De laatste paar dagen moest de regenkleding
gebruikt worden. Toen we Santiago de Compostela
binnenliepen zag ik twee betonnen Camino paaltjes.
Een daarvan toonde de naam van mijn overleden
dochter. Ik kon mijn tranen niet bedwingen. De
troostende hand van een Duitse pelgrim op mijn
schouder voelde goed.
De weg naar de kathedraal voerde langs een
aaneengeschakelde keten van winkeltjes met ‘devotie’ prullaria. Die winkeltjes gaven me een onprettig
gevoel. Dat gevoel veranderde in euforie toen we het plein voor de kathedraal op liepen. Helaas
verdween dat gevoel snel bij het zien van drommen toeristen die stonden te wachten voor een bij de
kathedraal geparkeerde toeristentrein.
De teleurstelling werd nog groter bij het binnengaan van de kathedraal. Geen banken, geen heilige mis,
geen zingende zuster, geen zwaaiende Botafumeiro. In plaats
daarvan weer die rijen toeristen. En stellages met daarop
mensen die luidruchtig aan het werken waren. Ook het
aansteken van een kaarsje moest achterwege blijven. Ik vertik
het namelijk om een geldstuk in een automaat te stoppen
waardoor er misschien ergens een lampje gaat branden. Echte
kaarsen of waxinelichtjes waren niet te vinden.
En het besluit om aan te sluiten in een lange rij mensen die een
trapje opliepen had ik beter niet kunnen nemen. Boven aan het
trapje gekomen werd door de mensen een hand gelegd op de
achterkant van een hoofd. Een heidens ritueel? Verborgen in
een nis zat een priester die de toeristen (ook mij dus)
aanspoorde om toch maar snel door te lopen. Ik heb die
handoplegging maar niet uitgevoerd. Mijn Camino-gevoel
verdween helemaal toen ik de kathedraal verliet en gedwongen
werd door een winkel te lopen waar je Santiago de Compostela
‘relikwieën‘ kon kopen.
Een paar straten verder mochten we aansluiten in de rij om
onze Compostela op te halen. Een elektronisch bord gaf aan bij
welk loket ik me moest melden. Het leek wel alsof ik een
bezoek bracht aan de gemeente. Ik vroeg om een ‘Sportivo’.
Later bleek dat ik de religieuze Compostela had gekregen.

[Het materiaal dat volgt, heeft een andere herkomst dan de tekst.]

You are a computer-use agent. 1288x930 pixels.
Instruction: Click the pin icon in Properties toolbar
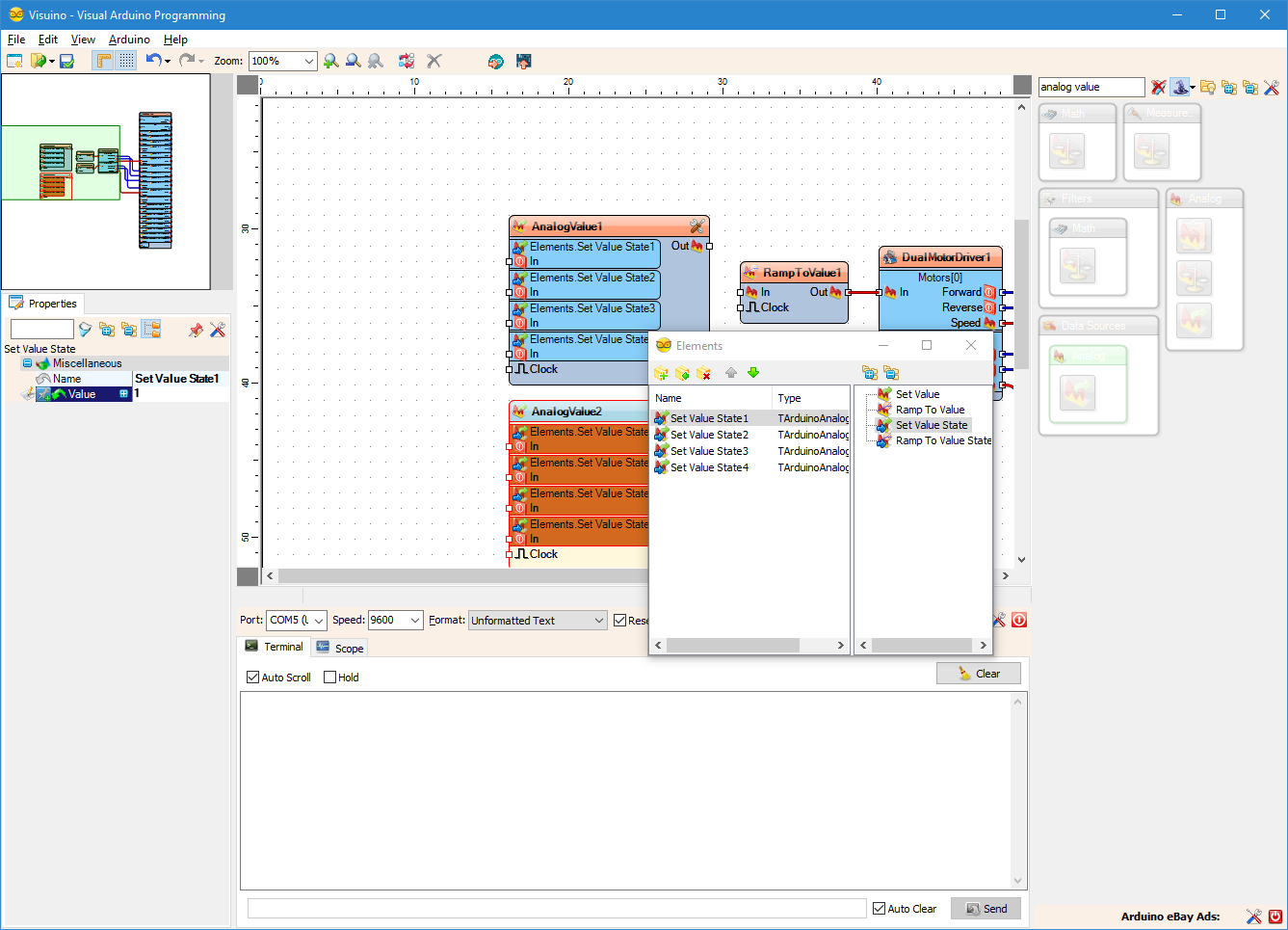click(196, 330)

In september 2019 mochten we ons Camino verhaal vertellen aan een volle zaal. Het werd een
verhaal met een lach en een traan. De drukte op de ‘Camino del Norte’ werd zichtbaar gemaakt met
een stukje van de film “I will Push you”. In deze film wordt een gehandicapte pelgrim in zijn rolstoel de
hele 800 km door zijn vriend voortgeduwd. Als de rolstoel stuk gaat, en hulp nodig is, lopen drommen
‘pelgrims’ voorbij en prevelen de bekende groet ‘Bon Camino’. Gelukkig waren er ook ‘Barmachtige
Samaritanen’ die wel hulp boden.
Het einde
Het is fris en guur als we eind oktober 2019 volgepakt weer bij de Notre Dame staan. Voor alweer een
wandeling van elf dagen. Via Chartres naar Tours. Een traject dat je beter niet kunt aanbevelen. Na
Parijs wordt het landschap saai. Velden zijn al ontdaan van de gewassen en liggen er troosteloos bij.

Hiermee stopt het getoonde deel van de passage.